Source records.
^^^^^^^^^^^^^^^^

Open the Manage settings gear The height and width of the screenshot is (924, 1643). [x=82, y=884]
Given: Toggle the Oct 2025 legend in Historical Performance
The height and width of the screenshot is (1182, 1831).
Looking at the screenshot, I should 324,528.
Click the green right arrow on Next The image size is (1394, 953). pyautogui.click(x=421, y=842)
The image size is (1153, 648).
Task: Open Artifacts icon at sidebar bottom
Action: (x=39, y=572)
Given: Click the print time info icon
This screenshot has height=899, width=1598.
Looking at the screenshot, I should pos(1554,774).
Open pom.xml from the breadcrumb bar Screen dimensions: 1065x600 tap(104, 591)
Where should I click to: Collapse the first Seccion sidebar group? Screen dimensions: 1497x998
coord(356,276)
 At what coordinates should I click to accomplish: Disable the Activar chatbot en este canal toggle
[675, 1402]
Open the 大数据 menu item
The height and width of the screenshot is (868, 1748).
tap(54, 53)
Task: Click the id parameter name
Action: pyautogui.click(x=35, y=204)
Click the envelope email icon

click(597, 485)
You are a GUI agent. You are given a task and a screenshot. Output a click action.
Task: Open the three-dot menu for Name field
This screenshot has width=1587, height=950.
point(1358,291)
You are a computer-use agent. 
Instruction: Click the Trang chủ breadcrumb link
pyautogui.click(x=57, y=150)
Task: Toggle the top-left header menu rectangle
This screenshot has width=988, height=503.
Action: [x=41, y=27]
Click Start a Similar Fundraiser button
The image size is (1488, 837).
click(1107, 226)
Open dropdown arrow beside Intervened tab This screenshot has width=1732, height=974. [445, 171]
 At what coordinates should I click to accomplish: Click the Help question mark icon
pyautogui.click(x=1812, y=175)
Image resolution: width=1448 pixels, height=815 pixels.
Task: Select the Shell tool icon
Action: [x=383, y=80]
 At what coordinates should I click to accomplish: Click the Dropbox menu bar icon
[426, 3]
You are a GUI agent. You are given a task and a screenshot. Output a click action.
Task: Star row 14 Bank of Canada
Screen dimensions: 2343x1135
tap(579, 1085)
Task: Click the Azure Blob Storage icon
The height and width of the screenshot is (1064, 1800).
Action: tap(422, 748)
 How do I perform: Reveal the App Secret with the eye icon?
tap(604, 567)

^^^^^^^^^^^^^^^^

Without omitting anything, reproduce the whole of the data.

Open the Manage settings gear The height and width of the screenshot is (924, 1643). [x=82, y=884]
Given: Toggle the Oct 2025 legend in Historical Performance
The height and width of the screenshot is (1182, 1831).
Looking at the screenshot, I should 324,528.
Click the green right arrow on Next The image size is (1394, 953). pyautogui.click(x=421, y=842)
The image size is (1153, 648).
Task: Open Artifacts icon at sidebar bottom
Action: (x=39, y=572)
Given: Click the print time info icon
This screenshot has height=899, width=1598.
Looking at the screenshot, I should pos(1554,774).
Open pom.xml from the breadcrumb bar Screen dimensions: 1065x600 tap(104, 591)
Where should I click to: Collapse the first Seccion sidebar group? Screen dimensions: 1497x998
coord(356,276)
 At what coordinates should I click to accomplish: Disable the Activar chatbot en este canal toggle
[675, 1402]
Open the 大数据 menu item
The height and width of the screenshot is (868, 1748).
tap(54, 53)
Task: Click the id parameter name
Action: pyautogui.click(x=35, y=204)
Click the envelope email icon

click(597, 485)
You are a GUI agent. You are given a task and a screenshot. Output a click action.
Task: Open the three-dot menu for Name field
This screenshot has width=1587, height=950.
point(1358,291)
You are a computer-use agent. 
Instruction: Click the Trang chủ breadcrumb link
pyautogui.click(x=57, y=150)
Task: Toggle the top-left header menu rectangle
This screenshot has width=988, height=503.
Action: [x=41, y=27]
Click Start a Similar Fundraiser button
The image size is (1488, 837).
click(1107, 226)
Open dropdown arrow beside Intervened tab This screenshot has width=1732, height=974. [445, 171]
 At what coordinates should I click to accomplish: Click the Help question mark icon
pyautogui.click(x=1812, y=175)
Image resolution: width=1448 pixels, height=815 pixels.
Task: Select the Shell tool icon
Action: [x=383, y=80]
 At what coordinates should I click to accomplish: Click the Dropbox menu bar icon
[426, 3]
You are a GUI agent. You are given a task and a screenshot. Output a click action.
Task: Star row 14 Bank of Canada
Screen dimensions: 2343x1135
tap(579, 1085)
Task: Click the Azure Blob Storage icon
The height and width of the screenshot is (1064, 1800).
Action: tap(422, 748)
 How do I perform: Reveal the App Secret with the eye icon?
tap(604, 567)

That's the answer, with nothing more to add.